[Yum-devel] [PATCH 6/6] Implement parallel downloads for regular RPMs

James Antill james at fedoraproject.org
Thu Jul 14 21:28:43 UTC 2011


On Wed, 2011-07-13 at 18:50 +0200, Zdeněk Pavlas wrote:
> +        for i in range(n):
> +            # need two pipes per process
> +            A = os.pipe()
> +            B = os.pipe()
> +            if os.fork() == 0:
> +                # child: reads B, writes A
> +                os.close(A[0])
> +                os.close(B[1])
> +                self.downloadProcess(B[0], A[1], remote_pkgs)
> +                os._exit(0)
> +            # parent: reads A, writes B
> +            os.close(A[1])
> +            os.close(B[0])
> +            pool[A[0]] = B[1]

 Ok, so this is the heart of it. This is much better than threading it,
and is a good "proof of concept" that we can do it ... but there are a
few problems with solving the problem this way:

1. rpmdb/sqlite/etc. are now fork()d in N processes, and we have to make
sure that all the code within downloadProcess() doesn't do anything
weird with them. This scares me a lot.

2. Any global resources, like fd's open or what happens at signal time
will need to be dealt with. This is almost certainly more pain than is
wanted.

3. We have to make sure that all the python code in yum/urlgrabber/etc.
below downloadProcess() doesn't do anything weird due to running in N
procs. at once.
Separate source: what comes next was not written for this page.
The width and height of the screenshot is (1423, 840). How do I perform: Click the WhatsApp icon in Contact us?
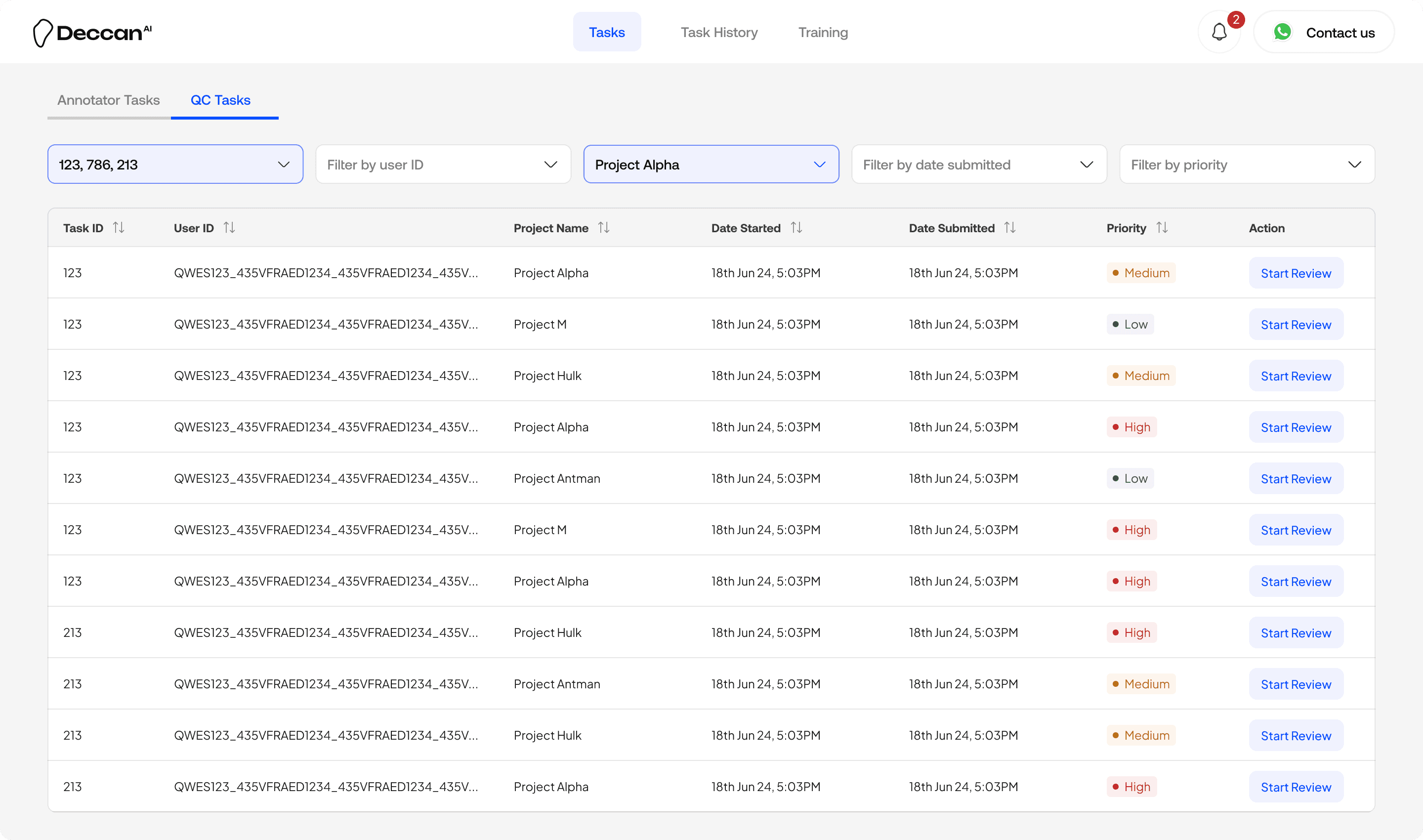pos(1282,32)
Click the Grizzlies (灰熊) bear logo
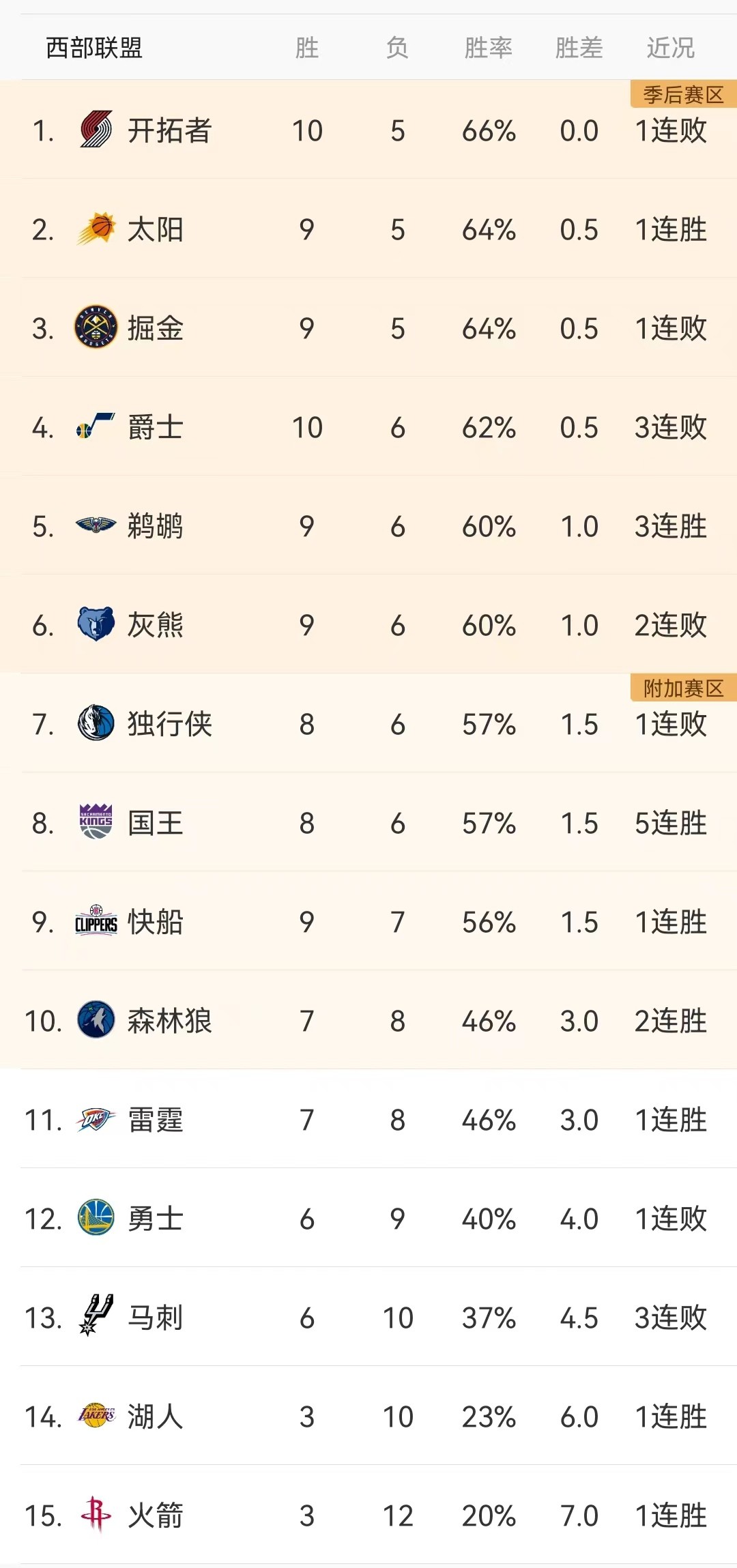The width and height of the screenshot is (737, 1568). click(96, 624)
This is almost certainly more pain than is wanted.

4. SELinux does have setcontext() but would _really_ prefer to have an
exec() instead ... and we still have a huge amount of extra code in
core, even if it's running in a restricted context.

5. This is pretty package specific ... we'd need a bigger, and scarier,
patch if we want to do anything else.

6. We inherit the memory resources of yum, for all the downloaders. COW
might help a bit here ... but this is python, not C, so I could see us
churning through COW pages a lot more than we might expect.

...so as I said, I think it's a good POC ... you have something where
you can measure the impact of the change, do speed tests etc.
 But you want to look at the fork()+exec() model inside urlgrabber,
next. And then we can look at some APIs for "sane users" ... and then
see what we need to make it not suck to integrate it into yum.